Das Wort, das ihm aus dem weiten Rund entgegengeschrieen wurde, lautete "Pfusch" und bezog sich auf das Tierheim, das laut eines Mitglieds nicht um eine 400 000 Euro teure Katzenquarantäne-Station hätte erweitert werden müssen. Eine günstigere Sanierung hätte es wohl auch getan. Dausch, der vor einem halben Jahr nach dem wegen Unstimmigkeiten im Vorstand erfolgten Rücktritt des Vorsitzenden Theodor Schmaußer die Amtsgeschäfte übernommen hatte, rechtfertigte den Neubau und die Umgestaltung: "Wir mussten bei jeder Seuche ein Massensterben über uns ergehen lassen." Zudem seien die Käfige aus dem Personalraum verschwunden: "Hygienisch war das nicht verträglich."

Dausch räumte auch mit den Vorurteilen auf, der Verein habe Katzen mit Diabetes vermittelt und die Quarantäne könne nur unzureichend belüftet werden. Als dieser Themenkomplex abgearbeitet war, kam Dauschs Frau Burglinde an die Reihe. Ihren Finanzbericht begann sie mit dem Vorwurf, sich einer Verleumdungskampagne ausgesetzt zu sehen. Angeblich fehlten in der Abrechnung für den Neubau 80 000 Euro. Die Schatzmeisterin wehrte sich mit fester Stimme: "Ich bin nicht feige. Ich sage hier ganz deutlich: Unsere Kasse stimmt." Wer auch immer diese "ungeheuerliche Beschuldigung" in die Welt gesetzt habe, solle sich auf der Stelle öffentlich entschuldigen. Das tat Joachim Siegert. Der später am Abend für den Vorsitz kandidierende Ingenieur erklärte den Mitgliedern, wie er auf den Verdacht gekommen war: "Ich habe letztes Jahr bei der Hauptversammlung gefragt, was an der Quarantäne-Station so teuer ist."

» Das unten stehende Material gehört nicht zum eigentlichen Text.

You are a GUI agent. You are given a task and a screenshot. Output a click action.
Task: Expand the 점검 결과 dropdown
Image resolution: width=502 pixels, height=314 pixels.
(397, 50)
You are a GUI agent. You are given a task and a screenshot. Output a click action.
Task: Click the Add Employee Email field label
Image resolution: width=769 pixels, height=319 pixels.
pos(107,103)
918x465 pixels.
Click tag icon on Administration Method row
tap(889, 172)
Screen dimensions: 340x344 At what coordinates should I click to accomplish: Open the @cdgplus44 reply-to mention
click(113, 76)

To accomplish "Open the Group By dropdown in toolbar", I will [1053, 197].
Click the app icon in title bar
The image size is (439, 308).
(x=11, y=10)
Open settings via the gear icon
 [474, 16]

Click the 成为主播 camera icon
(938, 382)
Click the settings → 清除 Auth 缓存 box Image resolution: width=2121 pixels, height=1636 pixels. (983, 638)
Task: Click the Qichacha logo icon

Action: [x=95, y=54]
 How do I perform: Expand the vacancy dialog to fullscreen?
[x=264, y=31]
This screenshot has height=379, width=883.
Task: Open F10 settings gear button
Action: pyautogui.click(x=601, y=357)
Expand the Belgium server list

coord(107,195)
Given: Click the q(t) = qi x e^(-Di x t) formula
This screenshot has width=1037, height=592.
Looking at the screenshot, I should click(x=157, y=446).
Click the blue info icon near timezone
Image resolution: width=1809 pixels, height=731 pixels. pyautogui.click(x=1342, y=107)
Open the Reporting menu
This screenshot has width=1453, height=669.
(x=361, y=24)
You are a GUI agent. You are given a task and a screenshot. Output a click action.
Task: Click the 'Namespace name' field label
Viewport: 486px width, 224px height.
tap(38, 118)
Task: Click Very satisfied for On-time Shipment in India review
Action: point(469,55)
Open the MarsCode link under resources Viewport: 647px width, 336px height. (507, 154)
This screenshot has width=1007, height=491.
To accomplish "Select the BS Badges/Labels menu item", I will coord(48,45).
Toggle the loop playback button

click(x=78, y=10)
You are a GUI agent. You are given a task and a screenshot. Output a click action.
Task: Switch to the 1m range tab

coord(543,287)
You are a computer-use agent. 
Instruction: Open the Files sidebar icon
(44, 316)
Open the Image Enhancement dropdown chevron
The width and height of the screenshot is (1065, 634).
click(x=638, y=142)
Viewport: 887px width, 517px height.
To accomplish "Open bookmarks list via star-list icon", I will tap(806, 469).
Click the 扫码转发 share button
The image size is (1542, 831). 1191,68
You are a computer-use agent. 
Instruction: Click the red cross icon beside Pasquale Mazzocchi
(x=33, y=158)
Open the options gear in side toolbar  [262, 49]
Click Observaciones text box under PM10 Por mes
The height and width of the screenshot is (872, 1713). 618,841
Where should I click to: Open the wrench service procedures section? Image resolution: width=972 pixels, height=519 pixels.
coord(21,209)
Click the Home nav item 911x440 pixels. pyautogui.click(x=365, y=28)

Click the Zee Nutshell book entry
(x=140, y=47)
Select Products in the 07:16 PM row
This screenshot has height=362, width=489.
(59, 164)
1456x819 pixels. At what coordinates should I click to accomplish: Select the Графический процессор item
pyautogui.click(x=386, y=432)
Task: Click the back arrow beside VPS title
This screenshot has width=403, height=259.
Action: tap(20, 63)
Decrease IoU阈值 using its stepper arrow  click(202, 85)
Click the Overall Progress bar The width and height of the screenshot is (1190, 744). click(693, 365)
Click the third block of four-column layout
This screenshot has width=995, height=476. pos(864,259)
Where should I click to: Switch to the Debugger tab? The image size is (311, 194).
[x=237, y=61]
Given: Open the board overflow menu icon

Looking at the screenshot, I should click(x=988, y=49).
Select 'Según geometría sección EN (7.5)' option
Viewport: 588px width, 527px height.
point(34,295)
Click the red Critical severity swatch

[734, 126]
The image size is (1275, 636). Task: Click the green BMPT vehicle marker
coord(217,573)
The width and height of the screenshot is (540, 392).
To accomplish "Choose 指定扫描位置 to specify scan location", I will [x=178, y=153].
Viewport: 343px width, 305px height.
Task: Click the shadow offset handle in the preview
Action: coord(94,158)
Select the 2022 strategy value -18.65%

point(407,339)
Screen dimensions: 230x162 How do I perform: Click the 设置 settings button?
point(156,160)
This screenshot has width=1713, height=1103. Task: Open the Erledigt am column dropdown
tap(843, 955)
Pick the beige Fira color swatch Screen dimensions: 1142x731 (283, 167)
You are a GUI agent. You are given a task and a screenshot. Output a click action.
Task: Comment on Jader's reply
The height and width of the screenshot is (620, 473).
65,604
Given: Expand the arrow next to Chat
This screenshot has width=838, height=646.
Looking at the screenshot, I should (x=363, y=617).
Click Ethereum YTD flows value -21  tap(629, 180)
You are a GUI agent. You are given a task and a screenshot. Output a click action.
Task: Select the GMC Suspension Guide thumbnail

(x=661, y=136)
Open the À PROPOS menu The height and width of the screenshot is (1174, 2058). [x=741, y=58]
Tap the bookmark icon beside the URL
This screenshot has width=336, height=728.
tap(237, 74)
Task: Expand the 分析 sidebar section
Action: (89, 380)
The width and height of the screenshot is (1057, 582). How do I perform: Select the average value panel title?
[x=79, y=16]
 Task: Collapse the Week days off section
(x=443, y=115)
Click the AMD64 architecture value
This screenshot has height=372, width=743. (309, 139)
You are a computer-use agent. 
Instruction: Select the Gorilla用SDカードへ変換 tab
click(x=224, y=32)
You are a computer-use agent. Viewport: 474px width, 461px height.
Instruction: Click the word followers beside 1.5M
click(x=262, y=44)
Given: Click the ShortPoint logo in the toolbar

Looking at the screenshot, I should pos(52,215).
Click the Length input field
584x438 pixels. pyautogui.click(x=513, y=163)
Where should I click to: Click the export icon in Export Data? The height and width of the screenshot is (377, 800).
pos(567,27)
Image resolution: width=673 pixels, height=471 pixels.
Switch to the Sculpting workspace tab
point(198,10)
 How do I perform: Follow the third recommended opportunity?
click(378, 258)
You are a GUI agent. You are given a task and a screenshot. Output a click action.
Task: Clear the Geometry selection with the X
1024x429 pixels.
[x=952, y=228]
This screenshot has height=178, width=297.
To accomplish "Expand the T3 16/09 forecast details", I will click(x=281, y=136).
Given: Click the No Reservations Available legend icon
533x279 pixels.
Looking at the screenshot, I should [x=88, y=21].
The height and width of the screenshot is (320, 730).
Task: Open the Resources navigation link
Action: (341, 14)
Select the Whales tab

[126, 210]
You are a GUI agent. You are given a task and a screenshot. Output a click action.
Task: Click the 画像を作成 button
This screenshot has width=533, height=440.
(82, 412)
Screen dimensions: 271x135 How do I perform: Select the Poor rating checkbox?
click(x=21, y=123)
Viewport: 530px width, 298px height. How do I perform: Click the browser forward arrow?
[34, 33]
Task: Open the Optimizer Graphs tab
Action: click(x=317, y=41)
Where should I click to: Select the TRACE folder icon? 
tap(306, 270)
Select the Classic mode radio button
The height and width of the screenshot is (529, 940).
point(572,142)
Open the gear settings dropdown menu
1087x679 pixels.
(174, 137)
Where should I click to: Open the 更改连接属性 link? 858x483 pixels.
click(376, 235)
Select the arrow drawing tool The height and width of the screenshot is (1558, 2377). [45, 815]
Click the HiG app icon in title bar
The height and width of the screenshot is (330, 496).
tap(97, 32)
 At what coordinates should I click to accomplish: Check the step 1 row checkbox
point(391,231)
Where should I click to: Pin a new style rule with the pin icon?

Eine Antwort habe er nicht bekommen, weshalb er mit Beiratsmitglied und CSU-Stadtrat Helmut Weigl die einzelnen Gewerke "noch mal durchgegangen" sei. Zu Hause habe Siegert nachgerechnet und sei zum Ergebnis gekommen, "dass 80 000 Euro fehlen". Eine Aufklärung habe es nie gegeben: "Das laste ich Herrn Weigl an." Was dieser wiederum nicht auf sich sitzen ließ: "Ich dachte, dass das in der Zwischenzeit geklärt ist." Zudem habe er Siegert gebeten, sich mit Geschäftsführer Karlheinz Brandelik zu unterhalten, da die Gewerbebau bei der Station die Bauplanung innehatte. Siegert ruderte daraufhin zurück und entschuldigte sich: "Ich habe nie geglaubt, dass das Geld verschwunden ist." Es sei ihm nur komisch vorgekommen.

Mit 111:98 Stimmen - Sabine Falk setzt sich gegen Joachim Siegert durch

Bei der Hauptversammlung des Tierschutzvereins wurden die Wahlen fast zur Farce. Sie starteten mit Verzögerung, weil es unerwartete Komplikationen bei der Entlastung des bisherigen Vorstands gab. Das Ergebnis: 117:100. Das Problem: Bernhard Mitko, der die Wahl leitete, waren lediglich 210 Stimmberechtigte gemeldet worden. Versuch zwei folgte. Diesmal waren 113 Anwesende für und 101 gegen die Entlastung. Die Ursache wurde erst später geklärt: Die Anwesenheitsliste war falsch ausgezählt worden. Tatsächlich waren 217 Mitglieder im ACC, der Vorstand somit entlastet.

Bei den Neuwahlen waren alle Posten zu vergeben. Angetreten waren zwei Listen. Eine wurde von Joachim Siegert angeführt, der im Verein bis dato noch nicht in Erscheinung getreten war. Seine Kontrahentin, die bisherige Schriftführerin Sabine Falk, sagte: "Wir wollen zusammenarbeiten. Ich stehe hier für die Tiere." Siegert antwortete auf die Frage, ob ein Mix aus beiden Listen denkbar sei: "Wir werden uns nicht in einem Vorstand engagieren, in dem Vertreter aus der anderen Gruppe sind. Wir haben mehr Kompetenz." Die Mitglieder entschieden sich mit 111:98 Stimmen für Sabine Falk. Alle Mitstreiter von Siegert verzichteten danach auf eine Kandidatur und verließen teilweise den Saal.